[Collected data]
━━━
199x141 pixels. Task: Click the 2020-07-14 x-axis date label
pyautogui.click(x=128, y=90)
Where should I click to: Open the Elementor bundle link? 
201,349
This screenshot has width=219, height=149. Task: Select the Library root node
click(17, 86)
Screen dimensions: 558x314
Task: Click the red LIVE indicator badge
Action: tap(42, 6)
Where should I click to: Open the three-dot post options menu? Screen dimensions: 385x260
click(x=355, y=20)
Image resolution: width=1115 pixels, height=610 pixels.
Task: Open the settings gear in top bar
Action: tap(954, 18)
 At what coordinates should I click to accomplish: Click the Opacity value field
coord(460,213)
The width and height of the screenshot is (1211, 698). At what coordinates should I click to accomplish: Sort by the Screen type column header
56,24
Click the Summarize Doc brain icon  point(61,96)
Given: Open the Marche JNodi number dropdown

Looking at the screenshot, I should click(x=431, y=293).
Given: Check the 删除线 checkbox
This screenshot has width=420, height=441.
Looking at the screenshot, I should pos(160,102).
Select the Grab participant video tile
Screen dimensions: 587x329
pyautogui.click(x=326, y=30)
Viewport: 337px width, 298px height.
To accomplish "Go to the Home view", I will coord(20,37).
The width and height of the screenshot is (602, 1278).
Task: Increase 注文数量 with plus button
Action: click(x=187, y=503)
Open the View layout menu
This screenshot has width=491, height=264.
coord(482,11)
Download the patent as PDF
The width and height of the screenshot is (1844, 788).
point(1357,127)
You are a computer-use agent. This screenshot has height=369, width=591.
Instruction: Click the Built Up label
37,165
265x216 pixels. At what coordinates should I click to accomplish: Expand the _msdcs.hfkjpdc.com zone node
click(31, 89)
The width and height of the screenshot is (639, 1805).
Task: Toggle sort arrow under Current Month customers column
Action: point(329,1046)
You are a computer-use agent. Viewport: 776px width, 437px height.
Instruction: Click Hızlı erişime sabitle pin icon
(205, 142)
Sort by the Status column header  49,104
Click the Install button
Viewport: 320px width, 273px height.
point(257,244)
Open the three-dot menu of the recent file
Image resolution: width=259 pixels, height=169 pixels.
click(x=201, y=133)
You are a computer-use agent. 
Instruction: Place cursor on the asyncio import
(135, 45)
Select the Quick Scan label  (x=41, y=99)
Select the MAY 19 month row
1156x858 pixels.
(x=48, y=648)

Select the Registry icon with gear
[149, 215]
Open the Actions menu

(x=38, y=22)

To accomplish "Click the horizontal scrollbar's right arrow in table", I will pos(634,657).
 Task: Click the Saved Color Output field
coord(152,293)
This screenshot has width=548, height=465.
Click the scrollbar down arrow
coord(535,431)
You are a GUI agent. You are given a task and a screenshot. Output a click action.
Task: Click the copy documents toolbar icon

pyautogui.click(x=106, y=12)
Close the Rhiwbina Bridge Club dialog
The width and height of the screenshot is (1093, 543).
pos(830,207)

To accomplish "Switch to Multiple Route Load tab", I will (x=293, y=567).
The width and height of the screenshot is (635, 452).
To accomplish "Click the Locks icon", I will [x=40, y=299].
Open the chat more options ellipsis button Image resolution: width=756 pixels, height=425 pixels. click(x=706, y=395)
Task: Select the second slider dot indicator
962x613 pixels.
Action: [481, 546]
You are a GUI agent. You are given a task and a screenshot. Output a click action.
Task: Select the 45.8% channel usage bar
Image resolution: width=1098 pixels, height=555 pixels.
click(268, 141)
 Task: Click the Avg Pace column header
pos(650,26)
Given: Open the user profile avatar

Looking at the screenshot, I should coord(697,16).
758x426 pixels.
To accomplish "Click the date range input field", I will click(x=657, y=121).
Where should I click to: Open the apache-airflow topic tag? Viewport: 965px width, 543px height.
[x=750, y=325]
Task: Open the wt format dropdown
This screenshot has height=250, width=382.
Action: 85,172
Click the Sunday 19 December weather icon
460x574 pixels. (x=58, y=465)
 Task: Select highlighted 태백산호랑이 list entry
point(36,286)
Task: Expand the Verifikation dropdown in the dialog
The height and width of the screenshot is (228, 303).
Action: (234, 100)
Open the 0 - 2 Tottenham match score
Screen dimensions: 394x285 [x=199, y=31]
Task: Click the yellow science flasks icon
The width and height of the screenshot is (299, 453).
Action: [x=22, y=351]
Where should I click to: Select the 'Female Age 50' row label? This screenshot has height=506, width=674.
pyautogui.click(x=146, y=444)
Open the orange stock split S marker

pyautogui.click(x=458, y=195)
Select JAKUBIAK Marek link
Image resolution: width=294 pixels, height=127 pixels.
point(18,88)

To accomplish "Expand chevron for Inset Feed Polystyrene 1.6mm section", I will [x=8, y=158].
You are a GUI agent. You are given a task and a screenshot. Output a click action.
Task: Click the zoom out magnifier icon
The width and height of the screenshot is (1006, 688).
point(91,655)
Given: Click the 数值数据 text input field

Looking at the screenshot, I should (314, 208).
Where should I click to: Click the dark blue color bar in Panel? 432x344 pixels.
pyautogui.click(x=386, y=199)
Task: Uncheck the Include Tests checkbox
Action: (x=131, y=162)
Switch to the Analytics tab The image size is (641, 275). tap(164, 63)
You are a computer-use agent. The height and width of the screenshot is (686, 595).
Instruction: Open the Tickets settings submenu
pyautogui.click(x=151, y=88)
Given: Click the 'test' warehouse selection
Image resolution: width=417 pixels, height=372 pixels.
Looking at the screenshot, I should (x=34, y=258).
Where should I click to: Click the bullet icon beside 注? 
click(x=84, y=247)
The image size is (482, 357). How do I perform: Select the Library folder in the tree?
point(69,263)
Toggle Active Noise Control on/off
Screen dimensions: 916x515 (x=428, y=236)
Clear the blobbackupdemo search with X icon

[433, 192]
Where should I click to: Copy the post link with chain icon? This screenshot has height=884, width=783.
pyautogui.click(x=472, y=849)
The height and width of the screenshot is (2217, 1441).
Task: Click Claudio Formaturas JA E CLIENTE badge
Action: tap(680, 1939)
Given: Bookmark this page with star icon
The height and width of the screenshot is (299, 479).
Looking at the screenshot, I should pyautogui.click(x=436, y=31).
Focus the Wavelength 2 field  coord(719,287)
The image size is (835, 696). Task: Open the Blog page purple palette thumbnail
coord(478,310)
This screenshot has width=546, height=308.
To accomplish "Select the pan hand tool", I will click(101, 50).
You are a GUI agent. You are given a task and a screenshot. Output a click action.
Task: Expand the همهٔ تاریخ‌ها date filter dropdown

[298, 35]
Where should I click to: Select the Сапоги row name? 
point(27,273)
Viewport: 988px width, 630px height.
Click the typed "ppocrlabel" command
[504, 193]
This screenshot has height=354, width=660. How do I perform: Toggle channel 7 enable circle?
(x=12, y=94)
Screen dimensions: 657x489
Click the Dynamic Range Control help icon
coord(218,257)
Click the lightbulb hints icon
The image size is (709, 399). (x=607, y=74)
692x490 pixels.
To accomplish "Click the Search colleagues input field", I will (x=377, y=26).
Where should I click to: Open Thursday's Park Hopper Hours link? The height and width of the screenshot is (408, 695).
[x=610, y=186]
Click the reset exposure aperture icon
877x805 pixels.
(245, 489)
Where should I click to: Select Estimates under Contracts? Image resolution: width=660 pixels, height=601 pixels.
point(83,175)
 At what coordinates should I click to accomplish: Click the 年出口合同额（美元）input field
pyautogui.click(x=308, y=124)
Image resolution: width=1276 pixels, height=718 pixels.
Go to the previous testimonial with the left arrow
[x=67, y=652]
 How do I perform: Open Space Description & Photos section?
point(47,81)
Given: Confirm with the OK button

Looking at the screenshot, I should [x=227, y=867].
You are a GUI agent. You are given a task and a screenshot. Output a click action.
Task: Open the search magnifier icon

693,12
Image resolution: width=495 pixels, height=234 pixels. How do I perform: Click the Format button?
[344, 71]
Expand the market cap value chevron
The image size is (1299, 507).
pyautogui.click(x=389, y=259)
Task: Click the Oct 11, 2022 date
━━━
Assignment:
Look through the entries for lines containing the word "Switch" and return each one.

Reply:
To accomplish "Switch to Multiple Route Load tab", I will (x=293, y=567).
Switch to the Analytics tab The image size is (641, 275). tap(164, 63)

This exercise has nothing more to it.